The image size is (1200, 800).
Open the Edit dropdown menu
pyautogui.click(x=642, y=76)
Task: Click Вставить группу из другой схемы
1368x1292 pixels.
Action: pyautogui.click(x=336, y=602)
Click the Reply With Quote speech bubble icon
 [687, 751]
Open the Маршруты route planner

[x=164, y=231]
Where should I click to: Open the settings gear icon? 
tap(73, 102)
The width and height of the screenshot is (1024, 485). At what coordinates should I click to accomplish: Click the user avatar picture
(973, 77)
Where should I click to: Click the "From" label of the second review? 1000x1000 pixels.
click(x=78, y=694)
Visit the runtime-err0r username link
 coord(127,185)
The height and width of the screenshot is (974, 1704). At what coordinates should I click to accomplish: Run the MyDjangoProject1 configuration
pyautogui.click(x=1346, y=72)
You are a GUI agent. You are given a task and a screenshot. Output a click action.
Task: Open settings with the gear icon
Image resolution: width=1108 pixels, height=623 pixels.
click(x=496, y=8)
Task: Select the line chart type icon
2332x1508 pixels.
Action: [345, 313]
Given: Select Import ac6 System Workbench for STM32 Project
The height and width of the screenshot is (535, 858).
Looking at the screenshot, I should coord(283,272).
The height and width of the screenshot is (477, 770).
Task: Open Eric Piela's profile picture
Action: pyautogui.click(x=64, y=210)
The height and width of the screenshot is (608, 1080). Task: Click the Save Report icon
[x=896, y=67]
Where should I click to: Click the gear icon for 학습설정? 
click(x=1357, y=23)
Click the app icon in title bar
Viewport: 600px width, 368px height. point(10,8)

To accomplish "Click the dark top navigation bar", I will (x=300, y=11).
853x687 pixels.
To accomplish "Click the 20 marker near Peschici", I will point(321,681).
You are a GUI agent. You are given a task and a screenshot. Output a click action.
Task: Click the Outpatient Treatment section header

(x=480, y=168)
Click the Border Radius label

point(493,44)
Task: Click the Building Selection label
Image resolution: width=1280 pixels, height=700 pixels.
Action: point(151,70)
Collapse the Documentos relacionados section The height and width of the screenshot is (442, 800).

++++++++++++++++++++

What the task asks:
Make an exact copy of the records.

Solution to this task:
The image size is (1200, 800).
Open the Edit dropdown menu
pyautogui.click(x=642, y=76)
Task: Click Вставить группу из другой схемы
1368x1292 pixels.
Action: pyautogui.click(x=336, y=602)
Click the Reply With Quote speech bubble icon
 [687, 751]
Open the Маршруты route planner

[x=164, y=231]
Where should I click to: Open the settings gear icon? 
tap(73, 102)
The width and height of the screenshot is (1024, 485). At what coordinates should I click to accomplish: Click the user avatar picture
(973, 77)
Where should I click to: Click the "From" label of the second review? 1000x1000 pixels.
click(x=78, y=694)
Visit the runtime-err0r username link
 coord(127,185)
The height and width of the screenshot is (974, 1704). At what coordinates should I click to accomplish: Run the MyDjangoProject1 configuration
pyautogui.click(x=1346, y=72)
You are a GUI agent. You are given a task and a screenshot. Output a click action.
Task: Open settings with the gear icon
Image resolution: width=1108 pixels, height=623 pixels.
click(x=496, y=8)
Task: Select the line chart type icon
2332x1508 pixels.
Action: [345, 313]
Given: Select Import ac6 System Workbench for STM32 Project
The height and width of the screenshot is (535, 858).
Looking at the screenshot, I should coord(283,272).
The height and width of the screenshot is (477, 770).
Task: Open Eric Piela's profile picture
Action: pyautogui.click(x=64, y=210)
The height and width of the screenshot is (608, 1080). Task: Click the Save Report icon
[x=896, y=67]
Where should I click to: Click the gear icon for 학습설정? 
click(x=1357, y=23)
Click the app icon in title bar
Viewport: 600px width, 368px height. point(10,8)

To accomplish "Click the dark top navigation bar", I will (x=300, y=11).
853x687 pixels.
To accomplish "Click the 20 marker near Peschici", I will point(321,681).
You are a GUI agent. You are given a task and a screenshot. Output a click action.
Task: Click the Outpatient Treatment section header

(x=480, y=168)
Click the Border Radius label

point(493,44)
Task: Click the Building Selection label
Image resolution: width=1280 pixels, height=700 pixels.
Action: point(151,70)
Collapse the Documentos relacionados section The height and width of the screenshot is (442, 800).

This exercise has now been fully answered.